As much as we’d love to be perfect, we’re the first to admit that we’re not. Just like any other technology-based company, it’s inevitable that sometimes things go wrong. We always strive to give the best possible service no matter what the situation, and we never stop working to improve our services and platforms. Here’s an insight into what happens during downtime, why it happens, and what to do if you’re affected.
What happens at Heart Internet during downtime?
1. Something unexpected happens.
2. Our sysadmins immediately start investigating the problem.
3. In many cases, the issue only takes a few minutes to resolve.
4. If the issue takes longer to troubleshoot, updates are added to the status page when/if there's anything new to report.

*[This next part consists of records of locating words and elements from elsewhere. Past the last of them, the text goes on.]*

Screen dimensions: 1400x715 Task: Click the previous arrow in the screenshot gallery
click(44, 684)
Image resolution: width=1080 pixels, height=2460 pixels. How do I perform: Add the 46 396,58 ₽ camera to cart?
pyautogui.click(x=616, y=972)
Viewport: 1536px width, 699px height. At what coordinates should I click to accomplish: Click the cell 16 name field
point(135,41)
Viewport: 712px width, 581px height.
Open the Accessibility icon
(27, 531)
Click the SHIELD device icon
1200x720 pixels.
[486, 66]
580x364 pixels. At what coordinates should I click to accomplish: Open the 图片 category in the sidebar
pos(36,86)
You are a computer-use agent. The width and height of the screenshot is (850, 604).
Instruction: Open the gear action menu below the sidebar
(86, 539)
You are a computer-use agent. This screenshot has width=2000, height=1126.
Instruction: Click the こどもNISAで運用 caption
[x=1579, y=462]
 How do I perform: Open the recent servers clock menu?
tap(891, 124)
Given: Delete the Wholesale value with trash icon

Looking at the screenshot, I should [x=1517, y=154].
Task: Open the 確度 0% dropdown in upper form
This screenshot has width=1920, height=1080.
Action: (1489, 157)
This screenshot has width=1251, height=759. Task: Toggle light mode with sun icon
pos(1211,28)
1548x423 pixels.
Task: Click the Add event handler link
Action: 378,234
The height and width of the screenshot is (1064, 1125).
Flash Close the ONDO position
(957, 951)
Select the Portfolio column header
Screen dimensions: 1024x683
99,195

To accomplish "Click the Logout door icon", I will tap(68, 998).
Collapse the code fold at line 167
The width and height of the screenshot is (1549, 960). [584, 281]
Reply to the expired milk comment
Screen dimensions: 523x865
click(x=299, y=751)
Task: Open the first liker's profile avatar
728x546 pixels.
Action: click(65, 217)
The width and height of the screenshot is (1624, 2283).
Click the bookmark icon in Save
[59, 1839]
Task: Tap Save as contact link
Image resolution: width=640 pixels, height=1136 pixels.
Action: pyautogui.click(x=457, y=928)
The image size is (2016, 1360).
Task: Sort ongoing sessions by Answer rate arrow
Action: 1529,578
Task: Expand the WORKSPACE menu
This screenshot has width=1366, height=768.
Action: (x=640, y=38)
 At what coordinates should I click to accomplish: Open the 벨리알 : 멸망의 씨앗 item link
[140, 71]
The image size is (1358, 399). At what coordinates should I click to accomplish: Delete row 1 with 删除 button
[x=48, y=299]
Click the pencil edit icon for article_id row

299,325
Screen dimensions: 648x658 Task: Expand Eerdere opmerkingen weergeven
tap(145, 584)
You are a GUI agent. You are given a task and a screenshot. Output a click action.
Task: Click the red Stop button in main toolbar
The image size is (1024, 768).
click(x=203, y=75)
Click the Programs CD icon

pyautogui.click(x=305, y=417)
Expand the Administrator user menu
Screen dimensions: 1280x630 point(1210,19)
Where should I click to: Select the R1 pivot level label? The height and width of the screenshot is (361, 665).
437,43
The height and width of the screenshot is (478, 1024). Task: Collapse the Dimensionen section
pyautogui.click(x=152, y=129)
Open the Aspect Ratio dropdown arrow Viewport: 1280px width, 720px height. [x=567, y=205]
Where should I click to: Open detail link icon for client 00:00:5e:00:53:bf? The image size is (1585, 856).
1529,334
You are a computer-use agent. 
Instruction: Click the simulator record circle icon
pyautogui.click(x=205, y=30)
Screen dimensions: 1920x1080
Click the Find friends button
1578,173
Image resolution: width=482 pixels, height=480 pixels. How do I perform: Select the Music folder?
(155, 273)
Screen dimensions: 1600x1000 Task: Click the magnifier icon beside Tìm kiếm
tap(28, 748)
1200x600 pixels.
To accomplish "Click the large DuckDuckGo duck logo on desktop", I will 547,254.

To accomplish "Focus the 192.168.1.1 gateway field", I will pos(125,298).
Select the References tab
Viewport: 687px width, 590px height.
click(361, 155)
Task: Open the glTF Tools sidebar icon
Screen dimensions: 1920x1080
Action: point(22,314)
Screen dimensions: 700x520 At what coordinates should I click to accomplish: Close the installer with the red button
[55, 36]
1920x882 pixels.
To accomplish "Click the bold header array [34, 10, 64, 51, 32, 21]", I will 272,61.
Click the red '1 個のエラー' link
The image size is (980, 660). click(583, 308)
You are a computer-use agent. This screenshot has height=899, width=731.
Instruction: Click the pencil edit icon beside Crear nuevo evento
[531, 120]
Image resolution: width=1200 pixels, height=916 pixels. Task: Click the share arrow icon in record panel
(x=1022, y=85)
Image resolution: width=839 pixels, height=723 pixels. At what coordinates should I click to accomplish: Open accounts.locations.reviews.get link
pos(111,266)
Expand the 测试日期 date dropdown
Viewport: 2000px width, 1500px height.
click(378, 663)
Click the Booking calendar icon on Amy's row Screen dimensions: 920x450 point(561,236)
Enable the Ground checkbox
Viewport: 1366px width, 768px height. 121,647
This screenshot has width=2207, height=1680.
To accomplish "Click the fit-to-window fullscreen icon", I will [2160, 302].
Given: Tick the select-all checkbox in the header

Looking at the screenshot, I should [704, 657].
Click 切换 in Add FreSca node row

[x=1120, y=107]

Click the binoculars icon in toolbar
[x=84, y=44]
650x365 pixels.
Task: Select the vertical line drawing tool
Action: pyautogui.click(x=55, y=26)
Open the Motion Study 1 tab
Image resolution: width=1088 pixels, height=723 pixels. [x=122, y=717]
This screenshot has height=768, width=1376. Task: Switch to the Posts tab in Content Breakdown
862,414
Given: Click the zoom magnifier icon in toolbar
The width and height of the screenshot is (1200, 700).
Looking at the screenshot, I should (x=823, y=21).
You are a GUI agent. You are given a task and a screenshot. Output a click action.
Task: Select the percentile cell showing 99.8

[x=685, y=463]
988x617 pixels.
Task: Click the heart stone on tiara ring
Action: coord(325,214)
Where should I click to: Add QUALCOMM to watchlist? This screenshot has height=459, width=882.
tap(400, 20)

5. Once the problem is resolved, the status page is updated to reflect that.
So, what causes downtime?
A million and one factors can cause downtime, and in many cases it’s an external factor. An ISP such as BT or Virgin Media may be having problems with their own network, and in some cases, this can mean that only sites hosted by a particular web host are affected (purely based on location). This means you may be able to access Twitter, Google, etc., but not your website, and assume it’s a problem with your site being down at our end. In fact, someone using a different, unaffected ISP may have no problems at all, which is why if we don’t have the issue reported on our status page, we will ask you to try a different internet connection if possible (such as a mobile one). In these cases we do what we can and ensure full communication with the company in question, but there’s often frustratingly little we can do until the third party resolves the issue.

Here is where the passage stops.